*** Available records
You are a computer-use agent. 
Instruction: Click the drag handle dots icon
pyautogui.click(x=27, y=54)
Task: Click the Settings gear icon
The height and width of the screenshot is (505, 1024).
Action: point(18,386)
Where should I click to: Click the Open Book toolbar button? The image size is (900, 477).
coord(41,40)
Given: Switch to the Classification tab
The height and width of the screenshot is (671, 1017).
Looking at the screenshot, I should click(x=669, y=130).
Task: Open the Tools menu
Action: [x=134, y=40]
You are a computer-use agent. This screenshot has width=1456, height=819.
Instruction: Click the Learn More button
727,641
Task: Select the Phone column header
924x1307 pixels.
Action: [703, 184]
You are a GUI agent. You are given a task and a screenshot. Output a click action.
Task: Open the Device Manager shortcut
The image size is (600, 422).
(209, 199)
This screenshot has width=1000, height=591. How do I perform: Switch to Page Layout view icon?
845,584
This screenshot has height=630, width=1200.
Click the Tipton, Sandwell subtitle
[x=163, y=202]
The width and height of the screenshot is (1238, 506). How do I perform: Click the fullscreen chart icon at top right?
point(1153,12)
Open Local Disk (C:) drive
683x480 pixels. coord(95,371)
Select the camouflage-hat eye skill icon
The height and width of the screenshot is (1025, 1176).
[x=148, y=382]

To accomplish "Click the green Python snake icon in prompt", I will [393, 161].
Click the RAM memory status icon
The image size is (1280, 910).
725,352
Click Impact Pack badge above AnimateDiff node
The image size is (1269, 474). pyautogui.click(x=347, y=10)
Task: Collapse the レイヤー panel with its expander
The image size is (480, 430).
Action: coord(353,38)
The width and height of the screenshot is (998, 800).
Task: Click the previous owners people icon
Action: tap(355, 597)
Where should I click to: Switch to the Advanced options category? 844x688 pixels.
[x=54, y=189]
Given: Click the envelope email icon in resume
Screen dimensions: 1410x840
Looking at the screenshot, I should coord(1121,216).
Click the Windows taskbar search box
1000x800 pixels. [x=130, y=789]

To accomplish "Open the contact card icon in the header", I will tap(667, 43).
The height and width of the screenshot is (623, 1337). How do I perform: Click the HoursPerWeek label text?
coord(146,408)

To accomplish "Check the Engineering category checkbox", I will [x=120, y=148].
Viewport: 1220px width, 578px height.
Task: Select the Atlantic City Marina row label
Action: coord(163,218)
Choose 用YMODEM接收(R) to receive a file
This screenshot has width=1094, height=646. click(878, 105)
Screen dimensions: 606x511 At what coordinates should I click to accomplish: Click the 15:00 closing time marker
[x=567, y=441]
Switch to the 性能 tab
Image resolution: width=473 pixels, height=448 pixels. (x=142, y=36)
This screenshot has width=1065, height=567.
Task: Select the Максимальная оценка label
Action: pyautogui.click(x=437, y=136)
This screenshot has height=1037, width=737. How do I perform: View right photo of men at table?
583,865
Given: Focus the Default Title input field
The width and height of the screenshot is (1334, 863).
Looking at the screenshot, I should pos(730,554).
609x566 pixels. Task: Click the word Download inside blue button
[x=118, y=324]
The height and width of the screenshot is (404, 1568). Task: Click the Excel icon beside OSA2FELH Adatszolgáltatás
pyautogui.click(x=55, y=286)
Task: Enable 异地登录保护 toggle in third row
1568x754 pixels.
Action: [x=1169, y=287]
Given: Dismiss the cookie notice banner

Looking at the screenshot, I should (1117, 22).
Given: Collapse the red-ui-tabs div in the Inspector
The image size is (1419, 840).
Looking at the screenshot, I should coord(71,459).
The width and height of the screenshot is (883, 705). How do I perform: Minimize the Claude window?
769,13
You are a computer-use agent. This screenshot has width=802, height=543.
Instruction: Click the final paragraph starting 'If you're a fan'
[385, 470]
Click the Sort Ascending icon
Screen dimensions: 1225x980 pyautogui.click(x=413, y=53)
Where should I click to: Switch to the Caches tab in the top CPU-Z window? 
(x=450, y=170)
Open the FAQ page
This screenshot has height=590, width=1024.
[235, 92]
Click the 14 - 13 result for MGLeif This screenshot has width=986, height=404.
******
Description of the task: Show each line in the entries that holds the string "Collapse".

Answer area:
Task: Collapse the レイヤー panel with its expander
Given: Collapse the red-ui-tabs div in the Inspector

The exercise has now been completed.